The twilight zone

patricians etc.

"You are traveling through another dimension—a dimension not only of sight and sound but of mind. A journey into a wondrous land whose boundaries are that of imagination. Your next stop: Duke University. "

Duke is a funny place. While I was gone for winter break, I was reminded just how many different ideas and arguments I've come across while at Duke. Here, it's easy to forget how many people don't know what a "non gender-binary pronoun" is and have never heard of the term gender-binary. It's easy to forget how many people don't know whether Saudi Arabia and Iran are Sunni or Shi'ite or who is leading the Islamic State of Iraq and the Levant. It's easy to forget how many people still don't consider having intercourse with a female who's blackout drunk to be sexual assault.

Duke is a pretty special community of highly intelligent people with a variety of interests, often very narrow ones. From student groups tabling on the Bryan Center Plaza to campus events and lectures to articles shared on Facebook and the columns written in The Chronicle (shameless self-promotion), I have learned more about the world and grown as a person. I have been bombarded with arguments, cultural norms, anti-cultural norms and why's and how's that have sharpened the way I think, making me reflect on my own views and experiences growing up.

When people ask me what Duke is like, I give them snapshots of some of the incredibly diverse and talented people I've come across. Just on my freshmen hall alone, I met a girl who came in first in Florida's (my home state's) science bowl. I met someone who sold a painting valued in the five digits. I came across people who started their own charities, people who are related to political leaders in Ghana and China, people who were eight math classes ahead of me, people who created mobile apps to help farmers and people who DJ'd so well they signed with Avicii's label. I met people whose own passions inspired me to pursue my own.

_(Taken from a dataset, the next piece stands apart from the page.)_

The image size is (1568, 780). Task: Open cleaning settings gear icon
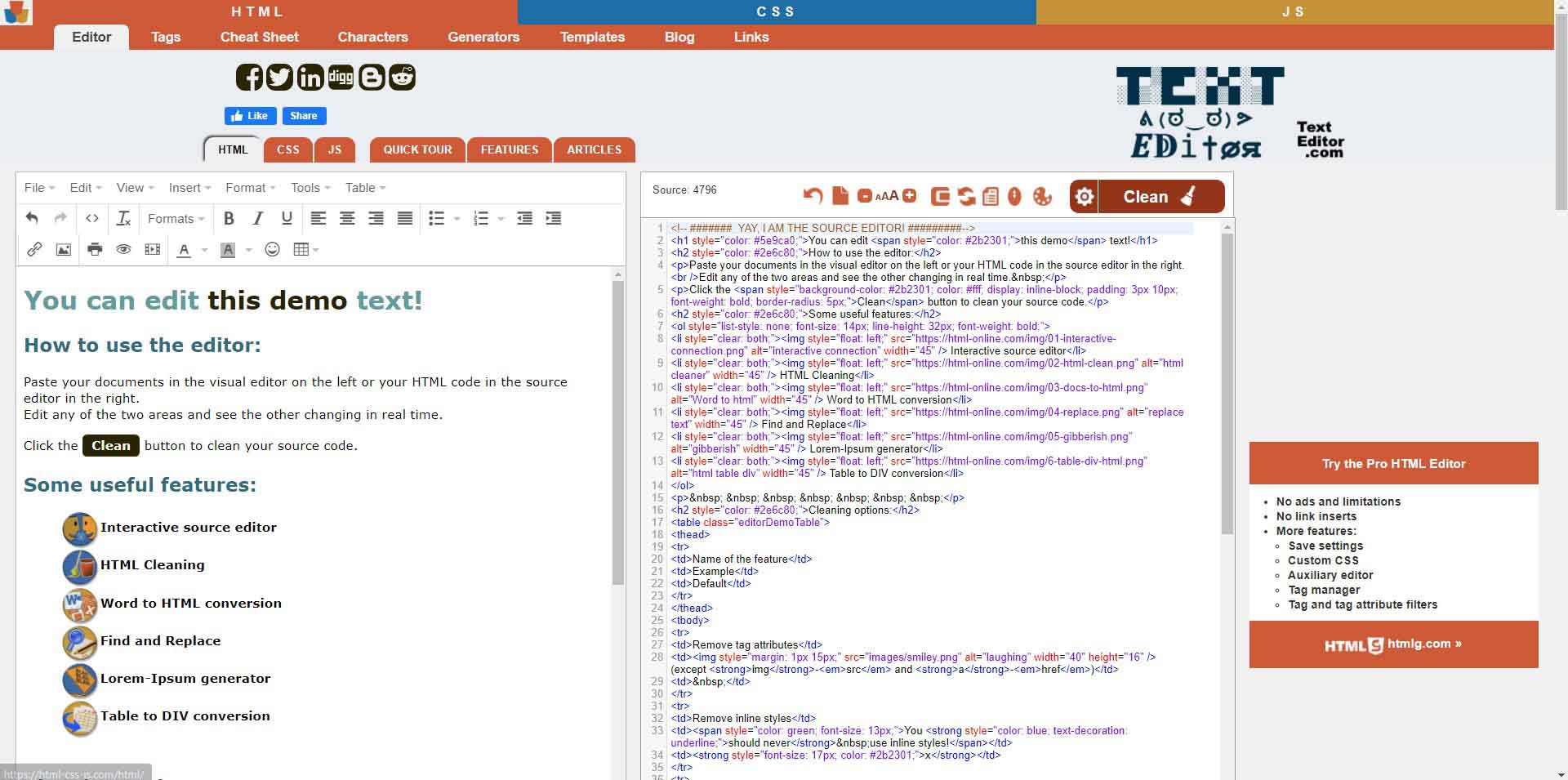tap(1084, 197)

But there is a darker side to Duke's community.

Somehow, in the last three years, students in my class here have been socialized to think that personal attacks are acceptable. That it is okay to tell someone "I don't care about your opinion. Your opinion is unnecessary." It is even scarier when they use that person's skin color, sexual orientation or gender identity as justification for why they don't care about an opinion. This applies to any skin color, any sexual orientation and any gender identity. This applies to lesbian, black females. This applies to straight, white males. By the time Duke students become seniors, they tend to have a very difficult time separating an argument from its speaker.

When I was a freshman, my friends and I would talk about current events and "scandals" on campus liberally, without need to censor or filter. More recently, I have been attacked far too many times by the following paraphrased argument: "You do not see what I see. You do not share my experiences. It is not your place to comment. You need to listen to me before you talk. You are ignorant. We don't need dialogue. You need to educate yourself."

When I took the LSAT, we had to evaluate logical arguments, some faulty and some sound. Not once during the test did I ever know the speaker's ethnicity, and I'm not sure what difference it would have made even if I had known. Would one ethnicity make the argument more sound while another would make it less sound? Nobody would argue that it would, yet why then do we so readily shed this intellectual rigor when the arguments aren't written in black and white but instead fill the air.

I have spent three and a half years at Duke, and I have heard and listened to many people. Time and time again, I have spoken to people who strictly agree with the orthodox Duke ideology. Time and time again, I encounter the same idea presented in different ways. Yet, it is often the first time they had ever heard my ideas presented in any form. If there is anything that would lend weight to calls for stopping censorship, for promoting dialogue and for continuously being open to new ideas, it is this. It is eighth semester seniors looking at past, and future, college discussion with new eyes. Your ideas, my ideas and anyone's ideas are not science—even if they were, science changes all the time!

So here we are, preparing for rush, K-ville, touchy Chronicle content, lectures, protests, debates, marches, controversies and conversations. I am waiting to see what the new semester will bring while anticipating more of the same. We are surrounded by some of the most ambitious students in the country and the world but paralyzed of free discussion for fear of being personally attacked for committing thought-crime.

Welcome back Duke. *cue Twilight Zone music*

Tyler Fredricks is a Trinity senior. His column runs on alternate Wednesdays.